● Your objective
Reproduce the passage of the Workers AI update post below, starting at "Thanksgiving might be" and ending at "Cloudflare’s global network.".

Subscribe to receive notifications of new posts:

Workers AI Update: Stable Diffusion, Code Llama + Workers AI in 100 cities

2023-11-23

2 min read
This post is also available in 简体中文, 日本語, 한국어 and 繁體中文.

Workers AI Update: Stable Diffusion, Code Llama + Workers AI in 100 cities

Thanksgiving might be a US holiday (and one of our favorites — we have many things to be thankful for!). Many people get excited about the food or deals, but for me as a developer, it’s also always been a nice quiet holiday to hack around and play with new tech. So in that spirit, we're thrilled to announce that Stable Diffusion and Code Llama are now available as part of Workers AI, running in over 100 cities across Cloudflare’s global network.

As many AI fans are aware, Stable Diffusion is the groundbreaking image-generation model that can conjure images based on text input. Code Llama is a powerful language model optimized for generating programming code.

For more of the fun details, read on, or head over to the developer docs to get started!

Generated by Stable Diffusion - “Happy llama in an orange cloud celebrating thanksgiving”

Generating images with Stable Diffusion

Stability AI launched Stable Diffusion XL 1.0 (SDXL) this past summer. You can read more about it here, but we’ll briefly mention some really cool aspects.

First off, “Distinct images can be prompted without having any particular ‘feel’ imparted by the model, ensuring absolute freedom of style”. This is great as it gives you a blank canvas as a developer, or should I say artist.

Additionally, it’s “particularly well-tuned for vibrant and accurate colors, with better contrast, lighting, and shadows than its predecessor, all in native 1024x1024 resolution.” With the advancements in today's cameras (or phone cameras), quality images are table stakes, and it’s nice to see these models keeping up.

Getting started with Workers AI + SDXL (via API) couldn’t be easier. Check out the example below:

curl -X POST \
"https://api.cloudflare.com/client/v4/accounts/{account-id}/ai/run/@cf/stabilityai/stable-diffusion-xl-base-1.0" \
-H "Authorization: Bearer {api-token}" \
-H "Content-Type:application/json" \
-d '{ "prompt": "A happy llama running through an orange cloud" }' \
-o 'happy-llama.png'

And here is our happy llama:

You can also do this in a Worker:

import { Ai } from '@cloudflare/ai';
export default {
  async fetch(request, env) {
    const ai = new Ai(env.AI);
    const response = await ai.run('@cf/stabilityai/stable-diffusion-xl-base-1.0', {
      prompt: 'A happy llama running through an orange cloud'
    });
    return new Response(response, {
      headers: {
          "content-type": "image/png",
      },
  });
  }
}

Generate code with Code Llama

If you’re not into generating art, then maybe you can have some fun with code. Code Llama, which was also released this last summer by Meta, is built on top of Llama 2, but optimized to understand and generate code in many popular languages (Python, C++, Java, PHP, Typescript / Javascript, C#, and Bash).

● Data provided
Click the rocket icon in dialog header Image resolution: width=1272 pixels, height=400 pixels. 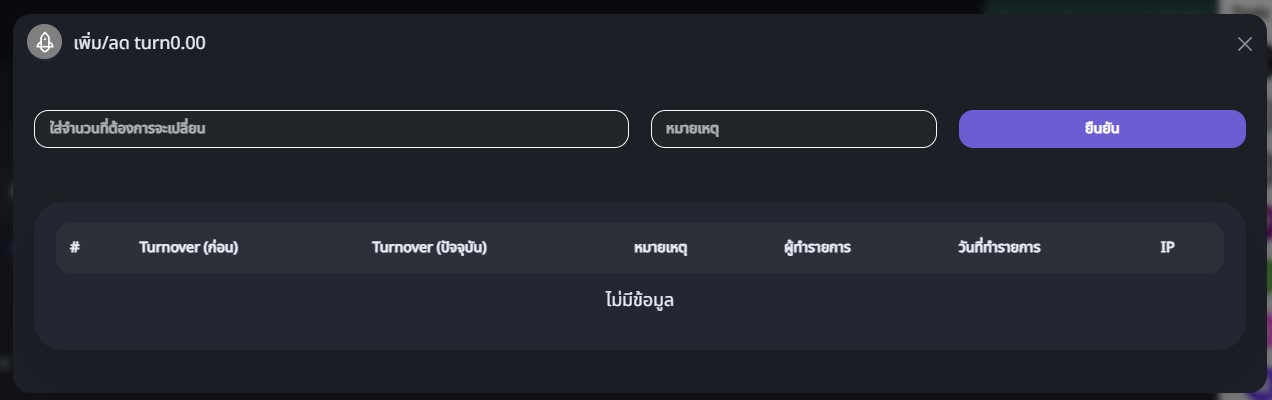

● Response to the exercise
Thanksgiving might be a US holiday (and one of our favorites — we have many things to be thankful for!). Many people get excited about the food or deals, but for me as a developer, it’s also always been a nice quiet holiday to hack around and play with new tech. So in that spirit, we're thrilled to announce that Stable Diffusion and Code Llama are now available as part of Workers AI, running in over 100 cities across Cloudflare’s global network.